HOW TO COMPLETE THIS TASK -
Recast the records from the line containing "Describe the element at coordinates (1928, 1738)" through the end of the records as a two-column CSV with the headers instruction and output, one row for each record holding its text and its answer. Put each field in quotes, turn line breaks into spaces, and leave the pictures out.

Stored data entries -
# # # # # # #
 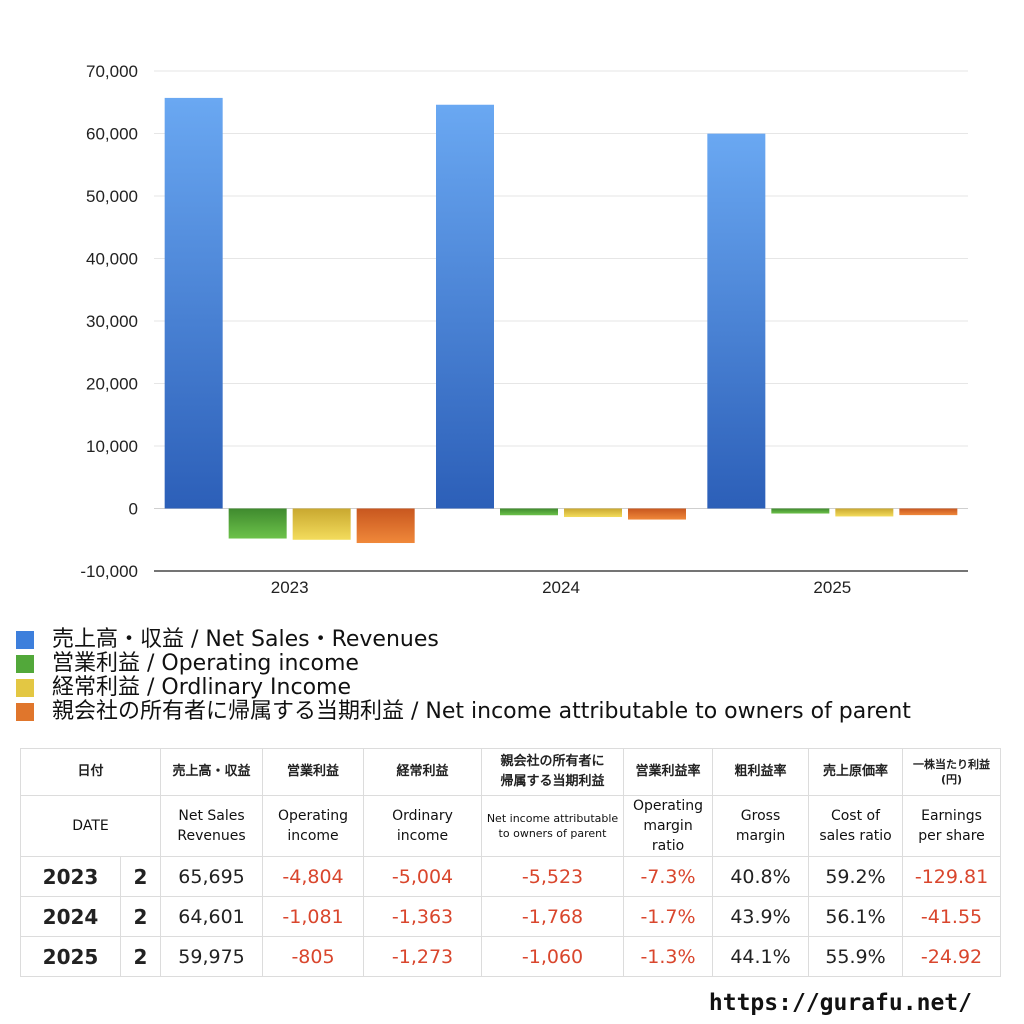 What do you see at coordinates (70, 956) in the screenshot?
I see `cell-year: 2025` at bounding box center [70, 956].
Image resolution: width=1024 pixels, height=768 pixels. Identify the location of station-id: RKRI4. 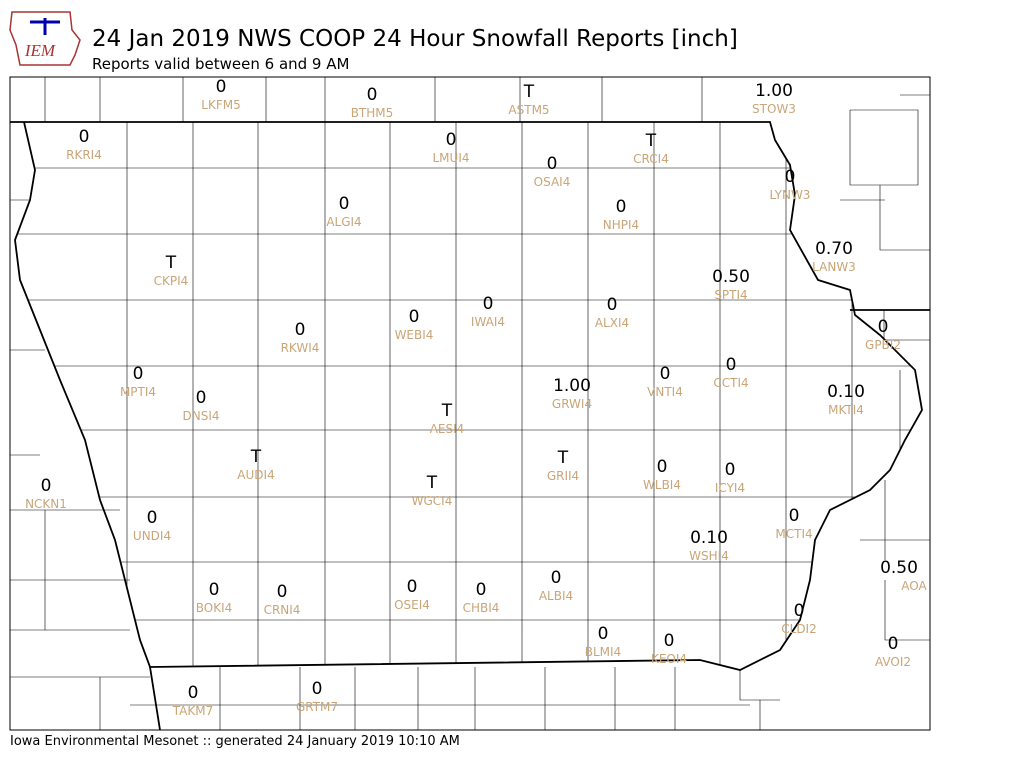
(84, 155).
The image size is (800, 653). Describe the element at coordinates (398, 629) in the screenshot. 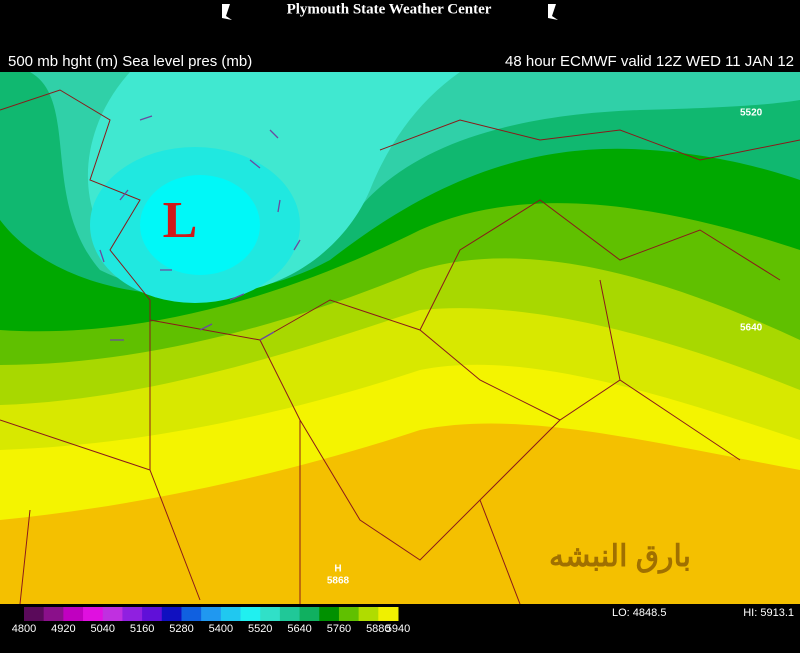

I see `colorbar-tick-label: 5940` at that location.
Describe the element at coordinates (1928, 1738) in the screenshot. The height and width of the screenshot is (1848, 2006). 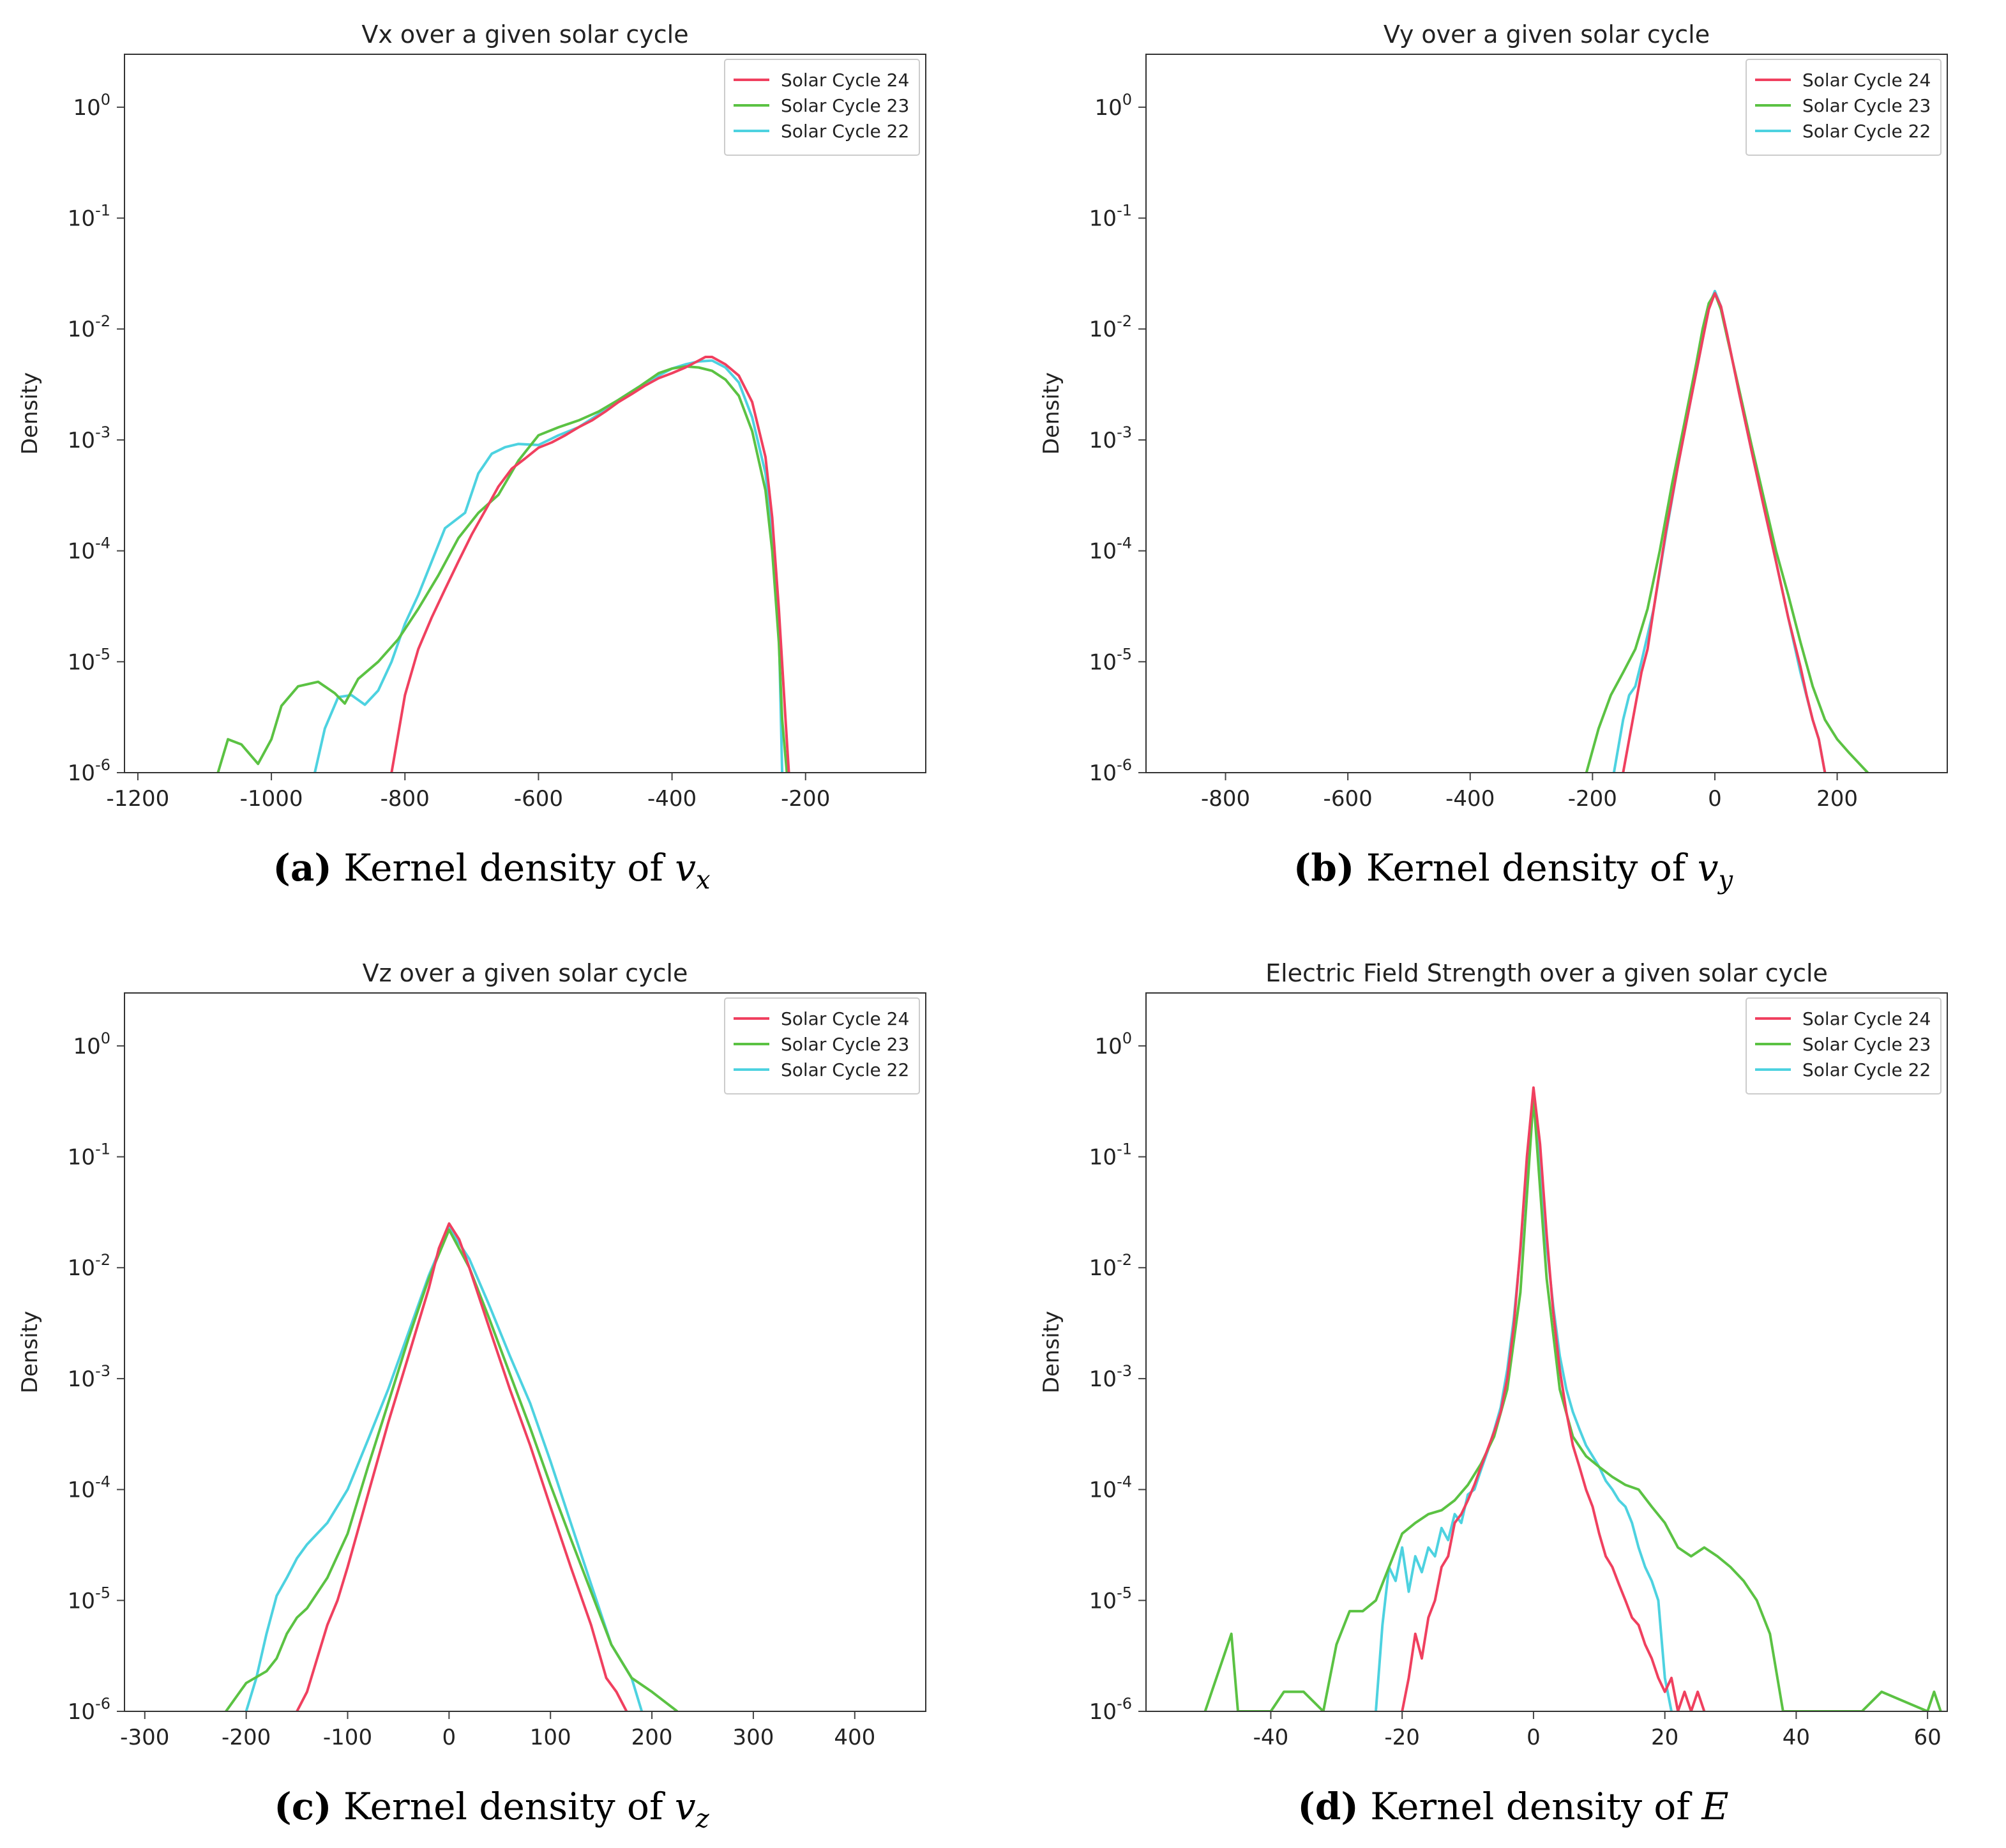
I see `x-tick-label: 60` at that location.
# # # # # # #
YOUR SOLUTION -
instruction,output
"Describe the element at coordinates (1928, 1738) in the screenshot. The height and width of the screenshot is (1848, 2006).","I see `x-tick-label: 60` at that location."